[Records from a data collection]
::::

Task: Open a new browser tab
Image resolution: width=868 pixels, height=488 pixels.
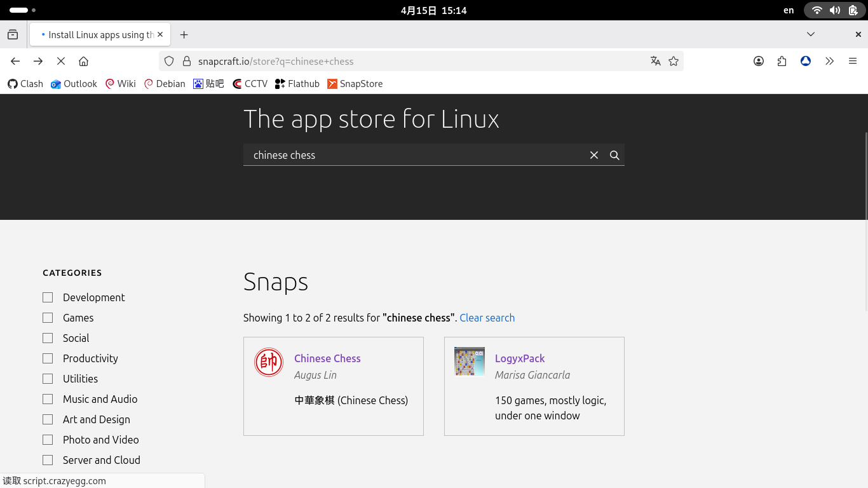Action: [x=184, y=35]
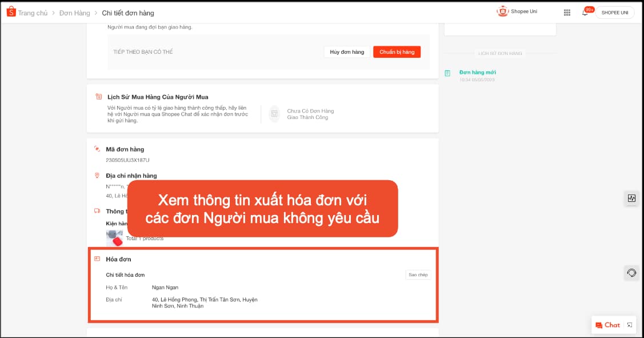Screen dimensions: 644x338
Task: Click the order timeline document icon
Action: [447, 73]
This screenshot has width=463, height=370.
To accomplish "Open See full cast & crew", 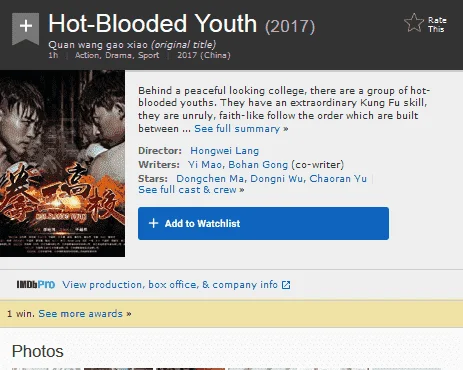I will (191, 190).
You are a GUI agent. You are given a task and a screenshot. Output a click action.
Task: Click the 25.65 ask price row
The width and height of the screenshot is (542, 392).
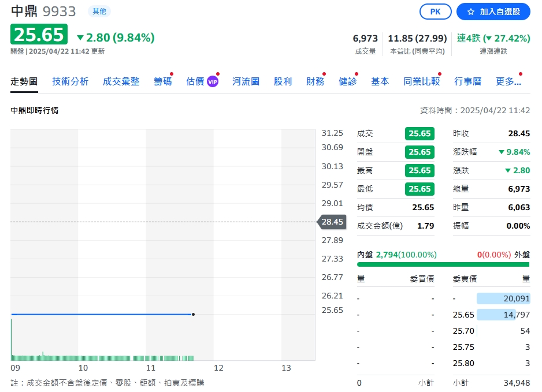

::::

What you have to do: In which lines of the records does the word "screenshot" appear? Copy each of them.

Exercise answer:
This screenshot has width=463, height=370.
You are a GUI agent. You are given a task and a screenshot. Output a click action.
The width and height of the screenshot is (542, 392).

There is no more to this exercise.